Tidak mampu menahan rasa rindu aku berlari memeluknya. Haru yang masih menggosok-gosok tangannya hampir terjatuh karena tidak siap kupeluk. Dia juga memelukku, lebih erat dari pelukan pertamanya di Taman Ritsurin.
"Aku merindukanmu." ujarnya singkat.
"Aku juga. Aku sangat merindukanmu. Aku benar-benar merindukanmu." aku mengatakannya tanpa ragu. Aku memeluknya makin erat. Dia mengelus rambutku dengan lembut.
"Bagaimana ujianmu?" tanyanya kemudian, masih memelukku.
"Baik. Aku mendapat peringkat 3 besar!" ujarku sambil tersenyum puas.
"Bagaimana dengan Ai?"
"Dia dan Mao masuk 10 besar, kok." Dia tertawa renyah sambil mengacak-acak rambutku yang tadi dielusnya. Haru membimbingku untuk duduk di depan rumah.
"Jadi, bagaimana?"
"Apanya yang bagaimana?"
"3 bulan yang lalu, kan, aku sudah mengatakannya. Dan kau belum menjawabnya." nada ucapannya sedikit kesal.
"Yang mana?"
"Aku tidak menyangka kau benar-benar lupa," ucapnya dengan nada sedih. Tiba-tiba Haru memegang kedua bahuku. Menatap kedua bola mataku dan membuka mulut untuk mengatakan kata-kata yang memang pernah dia ucapkan. Aku tidak lupa. Aku hanya ingin memastikan apa kata-kata 'itu' yang dia maksud.
"Haru, daisuki."
Aku diam beberapa saat, sengaja membuat Haru penasaran. Aku tertawa dalam hati, sekaligus lega. Aku ikut memegang kedua bahunya, membuat wajah Haru sedikit mengerut keheranan. Wajahku mendekati telinganya, lalu membisikkan 2 kata yang sama.
"Haru, daisuki."
Setelah itu aku kembali menatap wajahnya. Wajahnya merona, dan tersenyum lebar. Aku tertawa melihatnya. Dia kembali mengacak-acak rambutku yang sudah berantakan dibuat olehnya.
***
3 tahun kemudian.
Taman Ritsurin, Takamatsu, Prefektur Kagawa
Aku baru saja membeli sakura mochi saat ada tangan yang menggandengku. Itu tangan Haru. Dia menatapku, lalu menatap ke arah lain. Aku mengikuti arah pandangannya dan terkejut. Mereka..

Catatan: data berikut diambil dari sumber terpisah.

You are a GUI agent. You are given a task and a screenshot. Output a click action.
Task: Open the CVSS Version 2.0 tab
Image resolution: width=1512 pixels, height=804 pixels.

"Haru! Jahat sekali kau! Meninggalkan kami dan sibuk berpacaran dengan laki-laki itu!"
"Haruka-chan.. aku sudah melarang Mao 'melabrakmu', tapi tidak bisa. Maafkan aku.." aku dan Haru tertawa melihat kelakuan Mao dan Aika. Aku melirik Haru, meminta persetujuan darinya untuk menemui sahabat-sahabat terbaikku. Haru mengangguk kecil. Aku segera berlari menemui mereka.
"Hei, jangan lupakan kami, dong! Hanya karena 3 tahun dia meninggalkanmu untuk kuliah di luar negeri bukan berarti kau harus selalu bersamanya!" seru Mao saat aku mencapai tempat mereka.
"Aku tidak melupakan kalian, kok!" seruku ganti. Kami tertawa. Tiba-tiba di sebelahku sudah ada Haru. Dia membawakan sakura mochi. "Ini, tertinggal." Wajah putih langsatnya yang datar kembali terpasang.
"Hei, kau, kan, sudah pacaran dengannya. 3 tahun lagi. Sudah begitu kau meninggalkannya 3 tahun dan bersenang-senang di luar negeri. Hilangkan wajah 'iblis'mu itu!"
"Apa kau bilang?"
"Kata Haru wajahmu yang 'itu' seperti 'iblis'." Haru menatapku, meminta penjelasan. Aku hanya diam. Mao dan Aika tertawa melihat kami.
Tiba-tiba angin bertiup cukup kencang. Suatu benda berwarna merah muda melayang di depanku. Aku menatap ke atas. Kelopak bunga sakura mulai berguguran ditiup angin, di malam hari. Ya, kami ingin beryozakura di Taman Ritsurin. Taman kenangan kami.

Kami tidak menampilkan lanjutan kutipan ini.